I don't seem to understand CloudDeploy; it seems like it deploys a function, but not its dependent expressions. How should I deploy an expression that may have dependencies previously in the notebook?


For example, I evaluated the following expression:


f=Sin[x];CloudDeploy[Manipulate[Plot[f,{x,0,t}],{t,1,15}]]


I then visited the deployed page, and got a plot with no function.


This is a simplified version; in more complex ones, such as when PlotRange depends on something previously defined, I can see error messages.


It seems that CloudDeploy's deployed object definition isn't closed over the set of definitions in effect. However, the docs (at ref/CloudDeploy.html) specify that:



CloudDeploy[expr,…] automatically deploys all definitions needed to evaluate expr, much like CloudSave.



Am I misunderstanding something here?



Answer



The quick fix is to use Manipulate's SaveDefinitions, making it responsible for storing dependencies:


f = Sin[x];

CloudDeploy[
Manipulate[Plot[f, {x, 0, t}], {t, 1, 15}, SaveDefinitions -> True]
]

I don't know if that is expected, maybe Documentation sticks to the wording precisely here. So it happens because f is not needed to evaluate Manipulate (it is needed to display it):


InputForm @ Manipulate[Plot[f, {x, 0, t}], {t, 1, 15}]

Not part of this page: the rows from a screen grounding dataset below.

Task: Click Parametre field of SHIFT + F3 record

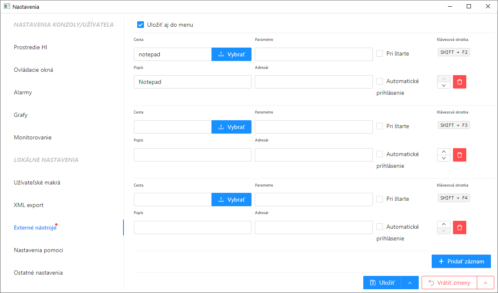Action: click(x=313, y=127)
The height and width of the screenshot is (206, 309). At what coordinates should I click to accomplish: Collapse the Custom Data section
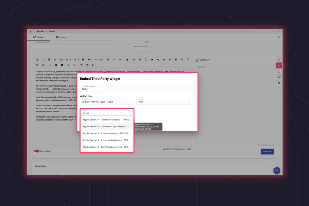(x=272, y=166)
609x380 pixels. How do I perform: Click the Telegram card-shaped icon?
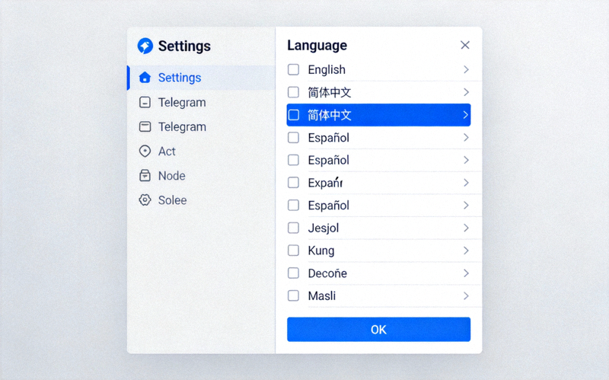point(145,127)
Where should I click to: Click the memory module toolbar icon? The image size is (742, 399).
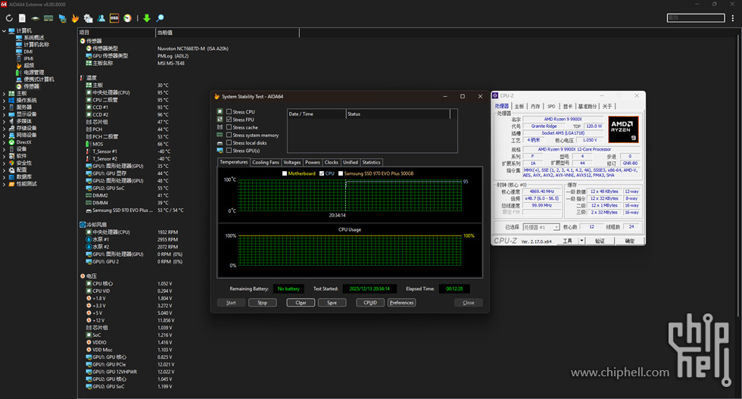[48, 18]
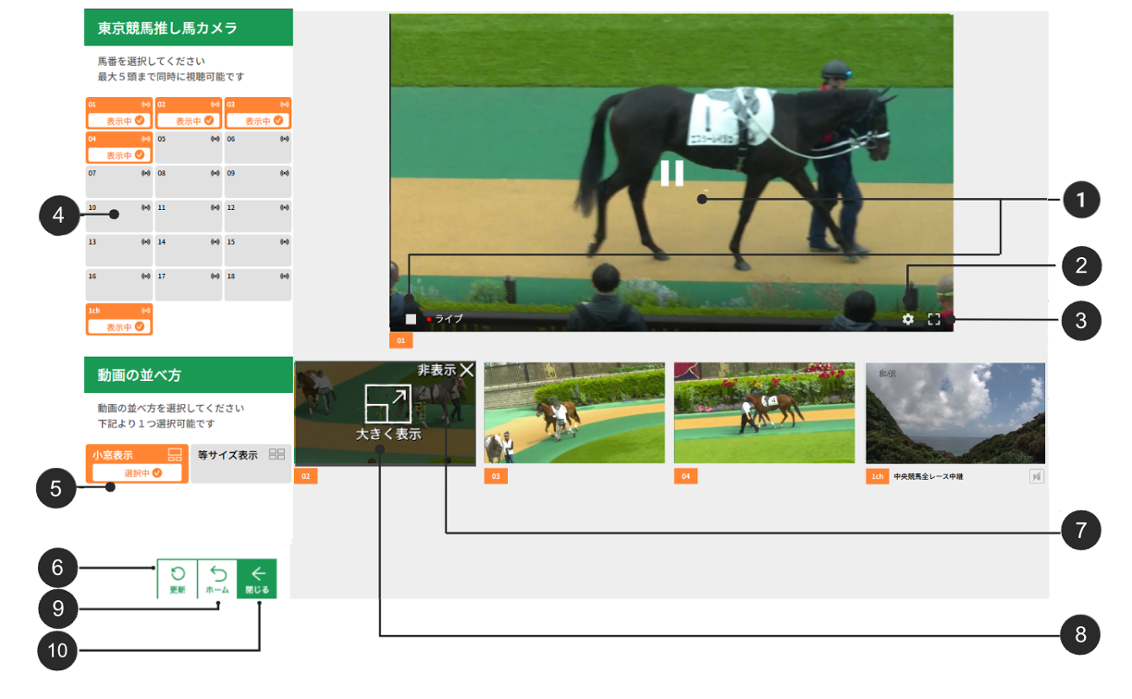1132x699 pixels.
Task: Select 小窓表示 small-window layout option
Action: point(137,463)
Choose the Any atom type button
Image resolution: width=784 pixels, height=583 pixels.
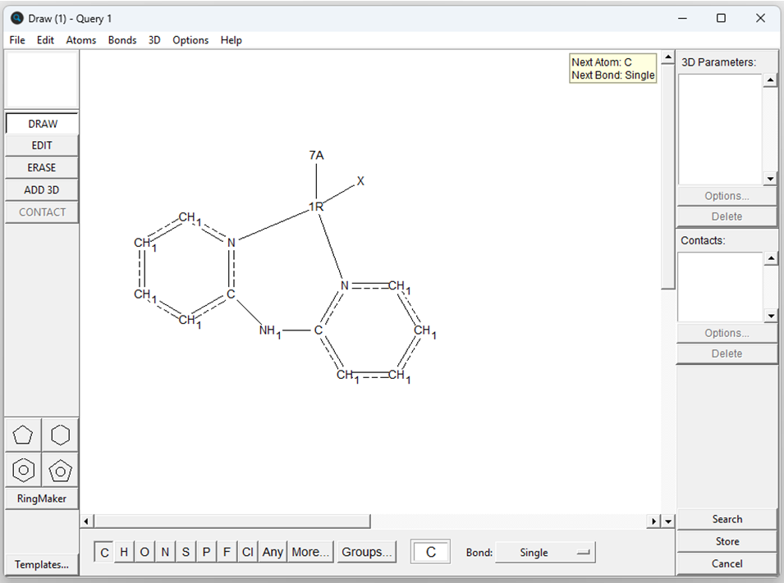coord(273,553)
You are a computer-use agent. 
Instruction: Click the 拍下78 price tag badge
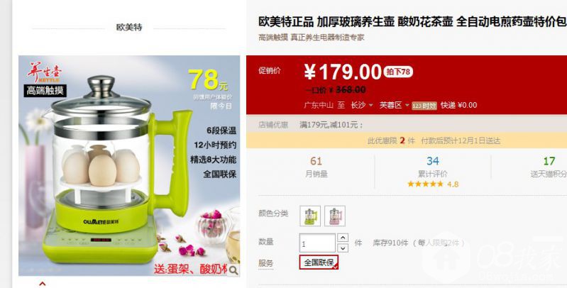point(398,72)
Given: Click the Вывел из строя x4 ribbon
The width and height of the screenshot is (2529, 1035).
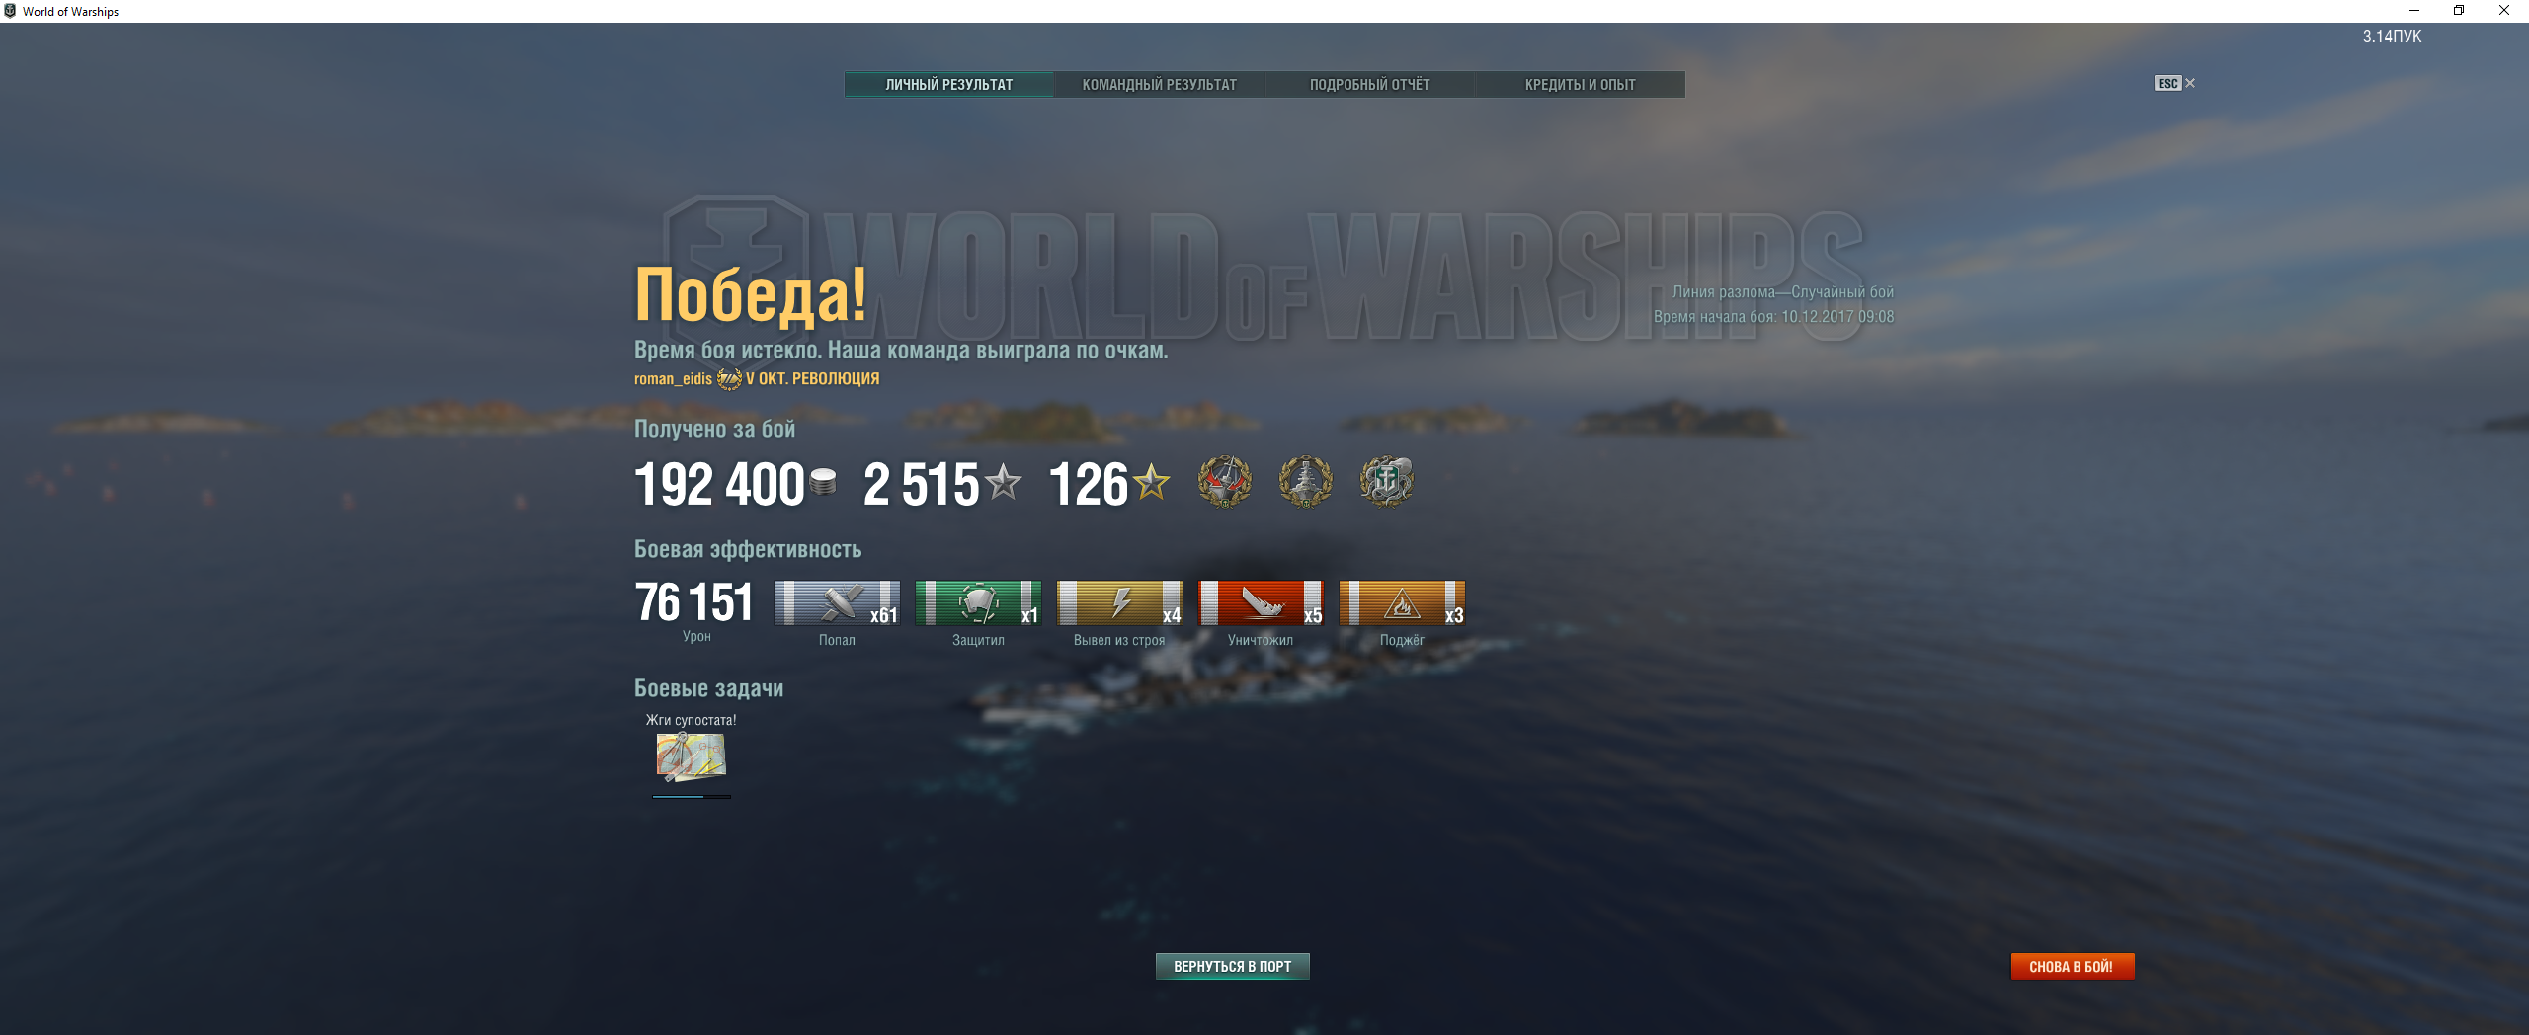Looking at the screenshot, I should tap(1119, 603).
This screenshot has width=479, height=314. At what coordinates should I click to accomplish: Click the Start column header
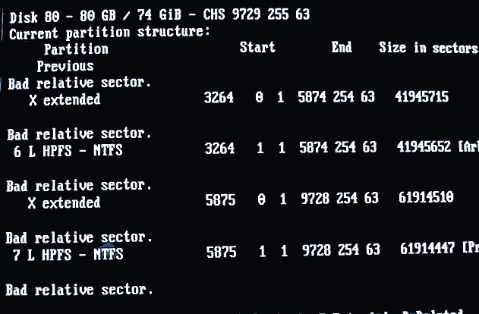pos(257,47)
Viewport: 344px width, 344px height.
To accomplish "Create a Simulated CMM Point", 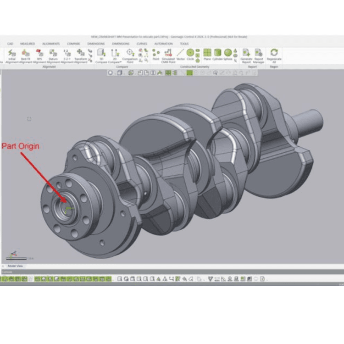I will click(x=168, y=55).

in contrary to e.g. InputForm @ Grid[f].


On the other hand it does not make much sense since CloudDeploy does not Hold its arguments which means expr is evaluated before sending, which means no additional definition will ever be needed if we stick to the wording...


So maybe it is worth reporting?





Compare also:


CloudDeploy[Delayed[f]]

CloudDeploy[Dynamic[f]]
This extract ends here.